This week was to be the big kick-off to earnings season, an ambitious one considering the markets had already posted double digit gains in 2013.

TOO MUCH TOO FAR?
That could be the message being sent as this week’s response has been nothing more than ho-hum. We are also finishing up an expiration and by all accounts it’ll be down.

BLEAK FUNDAMENTALS
To further complicate matters we have had poor economic data from China, Europe and the U.S., not to mention the scariness of the bombing at the Boston Marathon. A week’s full of action enough to last a year!

PLAN YOUR STRATEGY
So, as we embark on week two of earnings season, the heaviest we will see – what is the plan of attack?
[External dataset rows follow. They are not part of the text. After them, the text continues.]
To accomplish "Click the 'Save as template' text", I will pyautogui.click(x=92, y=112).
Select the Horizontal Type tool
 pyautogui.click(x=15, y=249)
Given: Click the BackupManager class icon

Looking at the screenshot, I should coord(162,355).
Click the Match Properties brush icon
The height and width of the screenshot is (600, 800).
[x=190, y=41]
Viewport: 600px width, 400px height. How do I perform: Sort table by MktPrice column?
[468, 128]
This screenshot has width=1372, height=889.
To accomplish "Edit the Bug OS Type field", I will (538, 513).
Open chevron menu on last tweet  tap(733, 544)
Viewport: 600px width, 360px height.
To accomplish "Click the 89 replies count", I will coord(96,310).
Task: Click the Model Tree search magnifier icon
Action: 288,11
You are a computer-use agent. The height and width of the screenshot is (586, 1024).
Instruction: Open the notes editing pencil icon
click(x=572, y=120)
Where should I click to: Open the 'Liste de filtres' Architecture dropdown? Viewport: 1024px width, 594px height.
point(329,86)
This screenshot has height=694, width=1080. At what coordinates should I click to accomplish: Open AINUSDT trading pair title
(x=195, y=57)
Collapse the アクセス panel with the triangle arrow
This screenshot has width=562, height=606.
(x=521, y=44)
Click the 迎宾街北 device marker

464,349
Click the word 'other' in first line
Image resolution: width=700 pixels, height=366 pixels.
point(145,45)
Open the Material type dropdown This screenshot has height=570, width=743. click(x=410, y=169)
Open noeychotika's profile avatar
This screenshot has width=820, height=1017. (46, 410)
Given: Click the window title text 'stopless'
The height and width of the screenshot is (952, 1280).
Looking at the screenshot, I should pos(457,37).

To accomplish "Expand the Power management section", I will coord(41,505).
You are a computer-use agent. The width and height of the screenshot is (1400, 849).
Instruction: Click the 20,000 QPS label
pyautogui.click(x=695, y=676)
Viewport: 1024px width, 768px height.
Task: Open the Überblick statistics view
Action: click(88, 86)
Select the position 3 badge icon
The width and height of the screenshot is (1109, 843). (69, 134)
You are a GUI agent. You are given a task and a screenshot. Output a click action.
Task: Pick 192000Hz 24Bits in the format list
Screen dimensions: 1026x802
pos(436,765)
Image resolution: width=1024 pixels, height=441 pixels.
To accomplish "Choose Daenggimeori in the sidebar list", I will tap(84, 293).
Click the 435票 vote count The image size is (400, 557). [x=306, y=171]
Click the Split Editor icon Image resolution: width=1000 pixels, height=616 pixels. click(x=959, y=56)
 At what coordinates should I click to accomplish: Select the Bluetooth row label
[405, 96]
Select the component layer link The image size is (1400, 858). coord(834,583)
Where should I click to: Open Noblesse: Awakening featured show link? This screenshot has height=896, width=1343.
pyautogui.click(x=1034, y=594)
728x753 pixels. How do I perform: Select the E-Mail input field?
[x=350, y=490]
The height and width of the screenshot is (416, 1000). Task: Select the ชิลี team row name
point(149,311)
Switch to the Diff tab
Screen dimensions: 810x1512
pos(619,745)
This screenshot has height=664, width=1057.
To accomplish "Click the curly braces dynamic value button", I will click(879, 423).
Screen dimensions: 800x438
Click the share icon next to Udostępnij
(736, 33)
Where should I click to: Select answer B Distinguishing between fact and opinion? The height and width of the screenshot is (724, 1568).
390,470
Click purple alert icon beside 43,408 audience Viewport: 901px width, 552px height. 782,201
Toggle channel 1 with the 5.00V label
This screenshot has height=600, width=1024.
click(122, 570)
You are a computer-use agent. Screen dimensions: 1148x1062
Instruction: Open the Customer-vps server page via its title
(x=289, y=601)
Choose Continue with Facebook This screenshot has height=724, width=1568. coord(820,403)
Normally, the charts set up nicely for a potential move but the last seven to ten days have really wreaked havoc on the technical picture.

As a stock picker, I generally will look to individual names and their technicals to get a good read on direction, time and volatility. However, when the market is making the moves we see – no rhyme or reason just plain selling – well, it’s time to step back and wait. I’ll be active next week but stepping a bit more cautiously.

TOP STRATEGIES
Times like these require patience, in addition to pulling out new tools from the trader toolbox. I’ll be looking to play strangles/straddles and spreads over the coming days as I search for the best plays during earnings. This will allow me cover to play bi-directional and/or limit risk.